== MATERIAL SUPPLIED ==
<<<<

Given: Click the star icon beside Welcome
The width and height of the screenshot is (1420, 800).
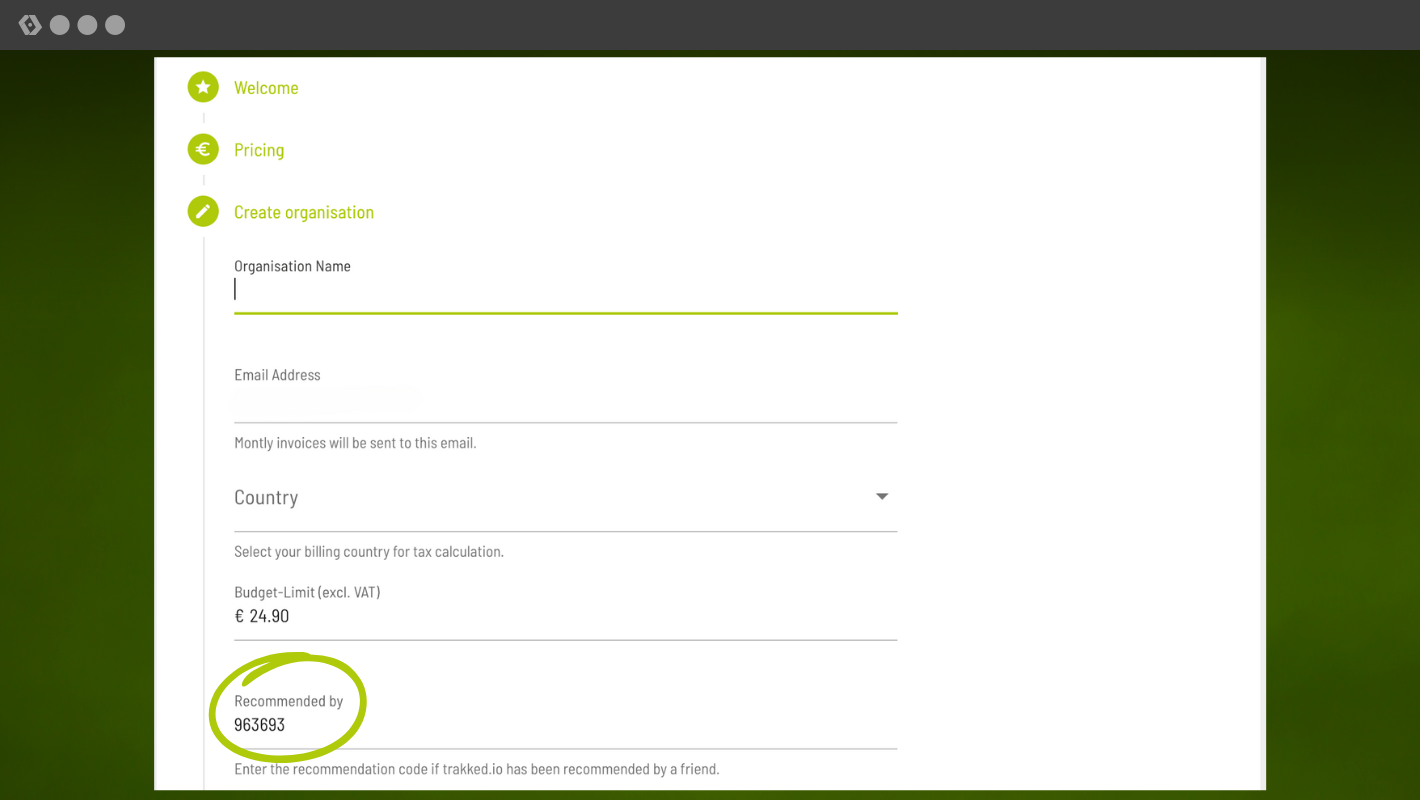Looking at the screenshot, I should (x=203, y=88).
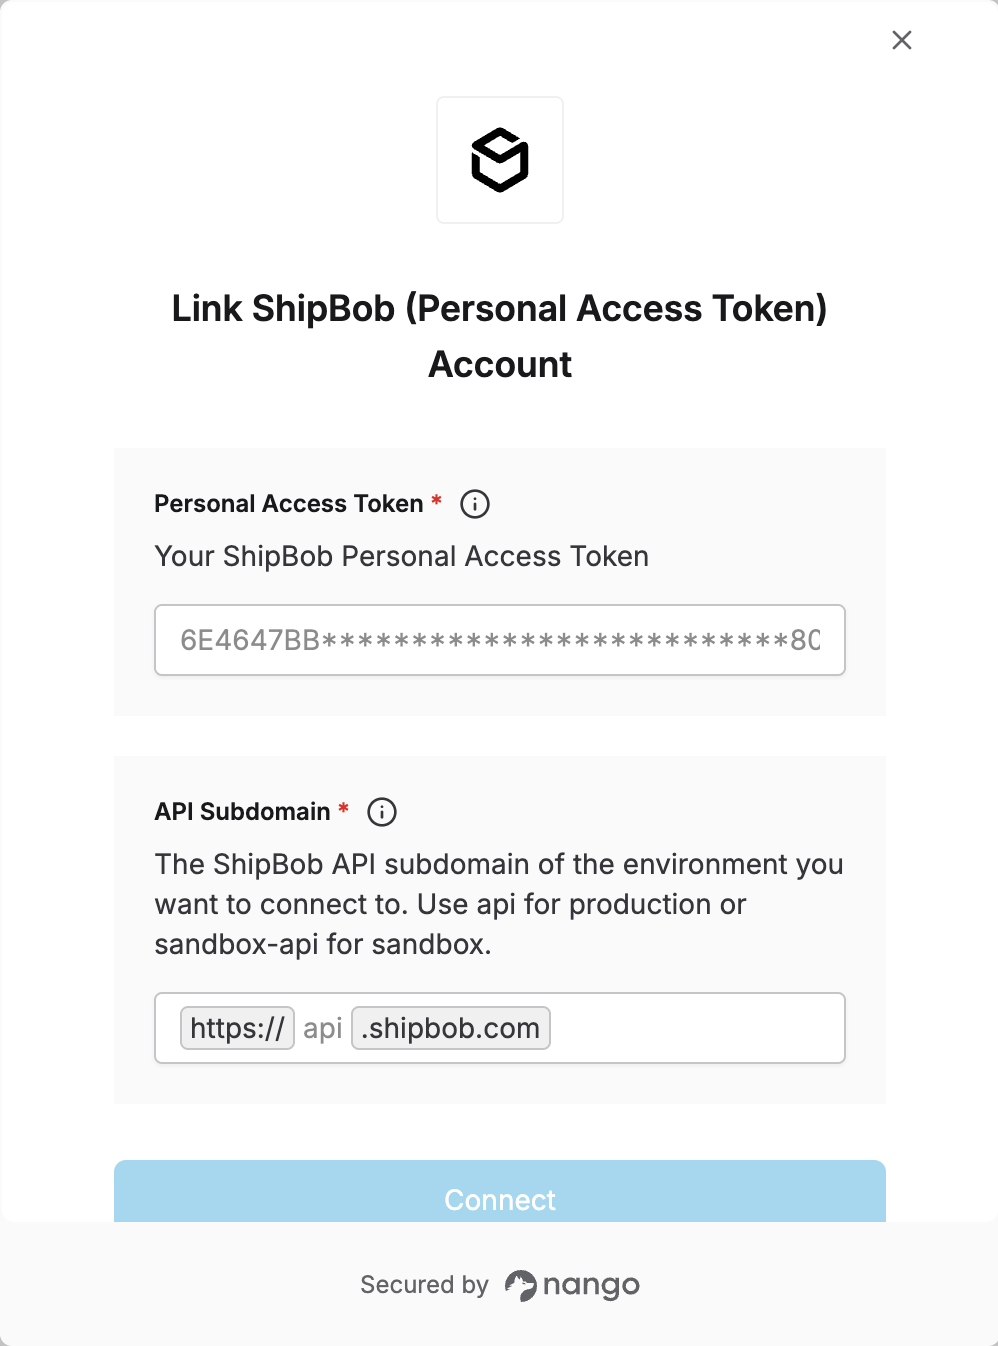Focus the api subdomain text field
The image size is (998, 1346).
(x=323, y=1028)
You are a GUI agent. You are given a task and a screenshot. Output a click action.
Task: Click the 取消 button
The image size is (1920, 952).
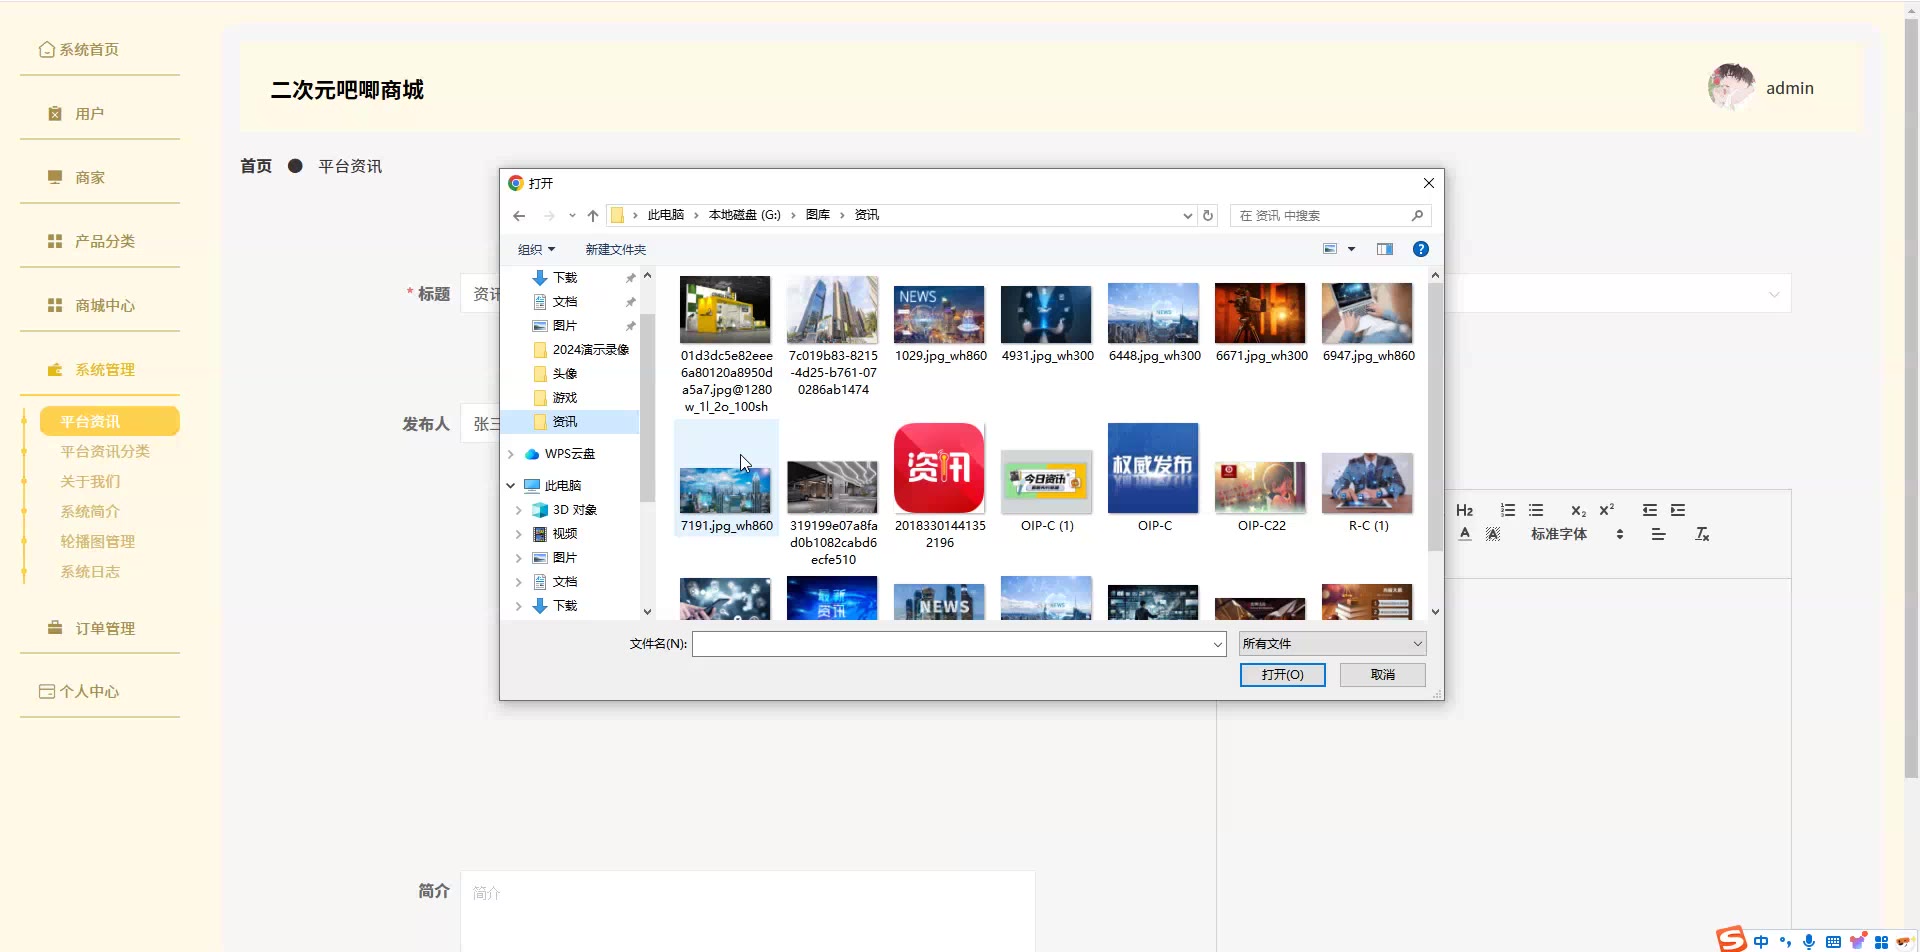1382,675
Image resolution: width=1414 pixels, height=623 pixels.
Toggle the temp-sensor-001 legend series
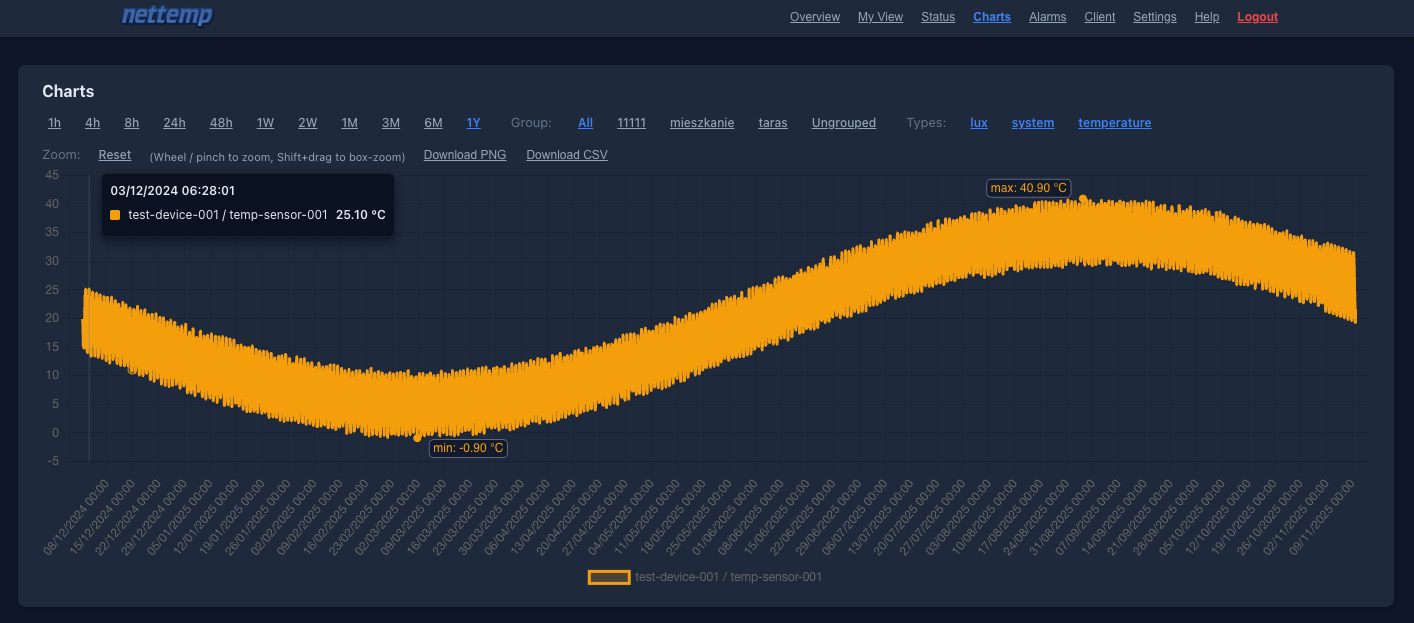coord(703,577)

>>>>

== WORK TO COMPLETE ==
Print each line of the listing exactly and include no pictures.

== RESPONSE BELOW ==
Given: Click the star icon beside Welcome
The width and height of the screenshot is (1420, 800).
Looking at the screenshot, I should (x=203, y=88).
Focus the api subdomain text field
The image size is (998, 1346).
(x=323, y=1028)
You are a GUI agent. You are given a task and a screenshot. Output a click action.
Task: Click the 取消 button
The image size is (1920, 952).
1382,675
Image resolution: width=1414 pixels, height=623 pixels.
Toggle the temp-sensor-001 legend series
coord(703,577)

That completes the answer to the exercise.